_DATA SUPPLIED_
+ + + +
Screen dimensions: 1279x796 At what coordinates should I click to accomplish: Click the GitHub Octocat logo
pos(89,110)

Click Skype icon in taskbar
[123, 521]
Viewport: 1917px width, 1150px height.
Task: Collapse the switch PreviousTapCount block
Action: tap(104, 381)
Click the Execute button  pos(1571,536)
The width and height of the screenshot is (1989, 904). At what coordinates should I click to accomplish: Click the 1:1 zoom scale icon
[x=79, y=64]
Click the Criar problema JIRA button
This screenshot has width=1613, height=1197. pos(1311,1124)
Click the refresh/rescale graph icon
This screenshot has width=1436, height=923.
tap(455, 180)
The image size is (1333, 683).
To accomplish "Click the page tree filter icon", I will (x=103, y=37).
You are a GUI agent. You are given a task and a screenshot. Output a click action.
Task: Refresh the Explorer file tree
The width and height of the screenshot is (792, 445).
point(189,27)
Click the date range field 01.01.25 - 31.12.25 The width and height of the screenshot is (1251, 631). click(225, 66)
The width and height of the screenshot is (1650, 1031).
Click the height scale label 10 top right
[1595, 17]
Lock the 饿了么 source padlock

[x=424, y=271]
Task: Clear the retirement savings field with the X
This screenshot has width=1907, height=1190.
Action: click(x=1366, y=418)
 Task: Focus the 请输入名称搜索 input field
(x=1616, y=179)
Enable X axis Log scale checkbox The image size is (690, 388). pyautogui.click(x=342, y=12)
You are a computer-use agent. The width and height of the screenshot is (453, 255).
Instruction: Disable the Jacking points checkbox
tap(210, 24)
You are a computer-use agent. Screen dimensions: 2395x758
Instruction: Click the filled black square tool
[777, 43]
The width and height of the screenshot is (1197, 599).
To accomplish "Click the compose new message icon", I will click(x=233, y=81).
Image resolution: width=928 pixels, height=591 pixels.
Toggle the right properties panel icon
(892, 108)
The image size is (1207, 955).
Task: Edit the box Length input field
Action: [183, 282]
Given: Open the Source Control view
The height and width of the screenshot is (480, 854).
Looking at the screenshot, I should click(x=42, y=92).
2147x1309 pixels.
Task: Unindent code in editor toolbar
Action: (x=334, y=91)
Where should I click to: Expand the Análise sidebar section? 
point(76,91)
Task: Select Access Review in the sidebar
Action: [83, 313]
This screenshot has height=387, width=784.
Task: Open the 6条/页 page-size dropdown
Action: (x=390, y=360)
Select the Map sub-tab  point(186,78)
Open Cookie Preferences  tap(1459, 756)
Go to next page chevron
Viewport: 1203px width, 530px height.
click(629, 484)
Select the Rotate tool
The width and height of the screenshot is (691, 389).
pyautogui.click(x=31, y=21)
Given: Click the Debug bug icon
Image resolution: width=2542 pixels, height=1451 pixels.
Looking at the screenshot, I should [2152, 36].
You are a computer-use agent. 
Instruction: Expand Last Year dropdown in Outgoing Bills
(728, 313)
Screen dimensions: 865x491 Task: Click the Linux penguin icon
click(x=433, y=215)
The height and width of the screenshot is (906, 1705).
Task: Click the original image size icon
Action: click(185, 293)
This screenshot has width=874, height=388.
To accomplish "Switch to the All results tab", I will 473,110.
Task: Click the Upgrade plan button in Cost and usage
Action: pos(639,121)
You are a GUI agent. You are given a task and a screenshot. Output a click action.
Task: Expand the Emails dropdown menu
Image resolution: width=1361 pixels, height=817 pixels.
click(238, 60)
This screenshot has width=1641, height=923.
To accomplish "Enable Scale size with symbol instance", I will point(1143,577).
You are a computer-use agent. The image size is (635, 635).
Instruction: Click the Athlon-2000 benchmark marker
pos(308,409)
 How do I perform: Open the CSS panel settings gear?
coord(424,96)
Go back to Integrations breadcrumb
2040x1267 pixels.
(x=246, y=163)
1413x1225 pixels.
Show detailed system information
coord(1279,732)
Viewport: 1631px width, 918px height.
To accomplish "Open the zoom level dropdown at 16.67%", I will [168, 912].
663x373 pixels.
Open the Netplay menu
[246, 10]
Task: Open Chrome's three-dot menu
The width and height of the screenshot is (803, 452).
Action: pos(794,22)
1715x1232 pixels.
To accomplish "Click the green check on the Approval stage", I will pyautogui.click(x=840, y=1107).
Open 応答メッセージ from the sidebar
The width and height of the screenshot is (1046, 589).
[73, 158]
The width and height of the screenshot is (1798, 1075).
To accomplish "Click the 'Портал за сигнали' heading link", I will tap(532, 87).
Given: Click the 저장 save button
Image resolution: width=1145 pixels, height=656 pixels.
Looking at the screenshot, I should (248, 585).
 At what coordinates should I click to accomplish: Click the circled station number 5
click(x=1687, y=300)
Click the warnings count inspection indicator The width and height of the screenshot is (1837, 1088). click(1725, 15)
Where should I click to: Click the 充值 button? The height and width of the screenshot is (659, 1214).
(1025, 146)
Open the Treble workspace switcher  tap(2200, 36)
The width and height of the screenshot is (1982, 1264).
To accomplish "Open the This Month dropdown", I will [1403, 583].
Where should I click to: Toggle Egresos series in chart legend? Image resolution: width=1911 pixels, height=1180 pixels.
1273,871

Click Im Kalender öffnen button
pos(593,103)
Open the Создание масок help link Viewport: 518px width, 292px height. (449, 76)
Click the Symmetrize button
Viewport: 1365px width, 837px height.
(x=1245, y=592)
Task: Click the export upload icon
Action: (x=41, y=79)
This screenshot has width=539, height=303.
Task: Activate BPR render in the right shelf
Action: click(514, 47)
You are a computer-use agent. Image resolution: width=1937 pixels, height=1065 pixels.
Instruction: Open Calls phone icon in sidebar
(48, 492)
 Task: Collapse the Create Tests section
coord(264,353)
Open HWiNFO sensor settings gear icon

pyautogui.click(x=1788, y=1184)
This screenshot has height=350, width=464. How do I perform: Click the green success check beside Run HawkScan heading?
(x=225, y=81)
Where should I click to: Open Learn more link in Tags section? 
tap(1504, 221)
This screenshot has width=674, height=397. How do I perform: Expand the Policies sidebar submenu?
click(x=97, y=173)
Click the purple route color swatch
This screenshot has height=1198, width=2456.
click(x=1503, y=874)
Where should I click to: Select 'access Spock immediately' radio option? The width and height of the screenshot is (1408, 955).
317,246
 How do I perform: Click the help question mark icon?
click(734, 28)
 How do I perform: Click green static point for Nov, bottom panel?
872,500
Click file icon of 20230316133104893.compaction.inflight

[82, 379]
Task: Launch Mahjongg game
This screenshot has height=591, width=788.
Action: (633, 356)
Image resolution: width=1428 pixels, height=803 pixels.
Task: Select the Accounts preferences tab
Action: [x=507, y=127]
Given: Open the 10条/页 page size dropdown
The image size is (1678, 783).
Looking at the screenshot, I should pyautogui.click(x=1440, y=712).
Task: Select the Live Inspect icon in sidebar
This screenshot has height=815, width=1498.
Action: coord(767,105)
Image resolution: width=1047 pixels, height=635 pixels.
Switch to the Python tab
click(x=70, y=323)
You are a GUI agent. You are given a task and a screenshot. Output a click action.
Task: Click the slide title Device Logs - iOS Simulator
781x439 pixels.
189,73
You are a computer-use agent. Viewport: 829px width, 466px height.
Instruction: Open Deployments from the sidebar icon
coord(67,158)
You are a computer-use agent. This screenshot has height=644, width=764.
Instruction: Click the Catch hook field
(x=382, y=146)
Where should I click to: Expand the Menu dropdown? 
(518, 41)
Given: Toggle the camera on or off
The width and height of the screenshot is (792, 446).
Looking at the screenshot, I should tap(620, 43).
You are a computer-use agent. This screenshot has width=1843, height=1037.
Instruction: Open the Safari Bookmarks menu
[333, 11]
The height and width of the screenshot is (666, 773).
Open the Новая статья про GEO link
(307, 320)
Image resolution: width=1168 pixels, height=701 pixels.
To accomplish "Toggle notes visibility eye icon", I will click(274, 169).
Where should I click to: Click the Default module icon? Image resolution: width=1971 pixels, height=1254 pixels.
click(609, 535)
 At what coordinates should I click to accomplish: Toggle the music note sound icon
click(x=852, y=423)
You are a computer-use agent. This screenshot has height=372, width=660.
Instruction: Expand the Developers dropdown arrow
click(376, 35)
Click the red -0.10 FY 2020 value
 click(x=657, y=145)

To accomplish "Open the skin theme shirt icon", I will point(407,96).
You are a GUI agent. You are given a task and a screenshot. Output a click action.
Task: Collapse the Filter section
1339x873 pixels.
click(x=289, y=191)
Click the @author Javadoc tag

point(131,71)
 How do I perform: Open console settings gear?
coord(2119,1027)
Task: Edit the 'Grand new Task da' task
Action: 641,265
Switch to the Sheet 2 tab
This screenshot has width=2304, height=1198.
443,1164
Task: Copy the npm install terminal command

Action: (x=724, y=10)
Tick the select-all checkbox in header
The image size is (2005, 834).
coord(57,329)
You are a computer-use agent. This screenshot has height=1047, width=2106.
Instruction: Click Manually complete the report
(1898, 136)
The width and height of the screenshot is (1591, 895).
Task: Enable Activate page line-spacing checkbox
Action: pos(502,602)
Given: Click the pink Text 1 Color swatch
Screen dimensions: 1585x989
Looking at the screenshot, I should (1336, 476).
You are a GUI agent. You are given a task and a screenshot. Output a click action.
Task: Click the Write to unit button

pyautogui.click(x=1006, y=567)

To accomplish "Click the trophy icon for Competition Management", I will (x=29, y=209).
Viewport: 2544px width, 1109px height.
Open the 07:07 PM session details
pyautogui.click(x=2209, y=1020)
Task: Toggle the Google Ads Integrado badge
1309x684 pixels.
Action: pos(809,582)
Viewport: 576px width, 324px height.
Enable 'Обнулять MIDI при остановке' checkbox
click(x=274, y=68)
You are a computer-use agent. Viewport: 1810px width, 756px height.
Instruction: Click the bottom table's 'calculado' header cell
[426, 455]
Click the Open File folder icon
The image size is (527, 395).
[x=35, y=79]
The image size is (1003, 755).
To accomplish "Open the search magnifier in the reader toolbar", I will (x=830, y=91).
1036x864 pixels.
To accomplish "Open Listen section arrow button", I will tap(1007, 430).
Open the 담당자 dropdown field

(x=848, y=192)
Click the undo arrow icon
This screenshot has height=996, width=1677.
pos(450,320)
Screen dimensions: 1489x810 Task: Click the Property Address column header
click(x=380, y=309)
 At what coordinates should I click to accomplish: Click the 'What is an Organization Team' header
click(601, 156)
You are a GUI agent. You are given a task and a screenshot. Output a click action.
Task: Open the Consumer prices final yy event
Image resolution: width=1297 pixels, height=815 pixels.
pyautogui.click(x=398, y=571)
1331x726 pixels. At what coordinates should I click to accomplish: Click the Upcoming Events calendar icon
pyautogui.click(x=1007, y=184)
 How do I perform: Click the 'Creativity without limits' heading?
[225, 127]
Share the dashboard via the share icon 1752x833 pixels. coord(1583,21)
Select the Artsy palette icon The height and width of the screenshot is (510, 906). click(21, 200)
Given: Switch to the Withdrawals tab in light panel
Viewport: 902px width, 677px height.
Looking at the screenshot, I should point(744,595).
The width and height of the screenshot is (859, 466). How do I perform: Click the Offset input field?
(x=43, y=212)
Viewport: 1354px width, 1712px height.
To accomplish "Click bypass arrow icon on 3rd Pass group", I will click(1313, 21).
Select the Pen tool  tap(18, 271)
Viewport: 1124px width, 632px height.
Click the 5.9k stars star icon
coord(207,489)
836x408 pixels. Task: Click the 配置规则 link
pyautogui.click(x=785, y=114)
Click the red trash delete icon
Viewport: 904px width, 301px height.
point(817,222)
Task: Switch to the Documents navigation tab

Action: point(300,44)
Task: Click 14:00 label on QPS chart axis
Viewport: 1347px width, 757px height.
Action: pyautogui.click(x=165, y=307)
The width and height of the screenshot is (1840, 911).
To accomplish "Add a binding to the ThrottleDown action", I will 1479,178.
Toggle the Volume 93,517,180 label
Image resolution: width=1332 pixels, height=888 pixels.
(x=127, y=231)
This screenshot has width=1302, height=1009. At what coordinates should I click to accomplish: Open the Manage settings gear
+ + + +
Only the lines from the one containing "Task: Switch to the Documents navigation tab" through the end of the records above belong in the output, each exactly as it stands, both ends included.

Task: Switch to the Documents navigation tab

Action: point(300,44)
Task: Click 14:00 label on QPS chart axis
Viewport: 1347px width, 757px height.
Action: pyautogui.click(x=165, y=307)
The width and height of the screenshot is (1840, 911).
To accomplish "Add a binding to the ThrottleDown action", I will 1479,178.
Toggle the Volume 93,517,180 label
Image resolution: width=1332 pixels, height=888 pixels.
(x=127, y=231)
This screenshot has width=1302, height=1009. At what coordinates should I click to accomplish: Open the Manage settings gear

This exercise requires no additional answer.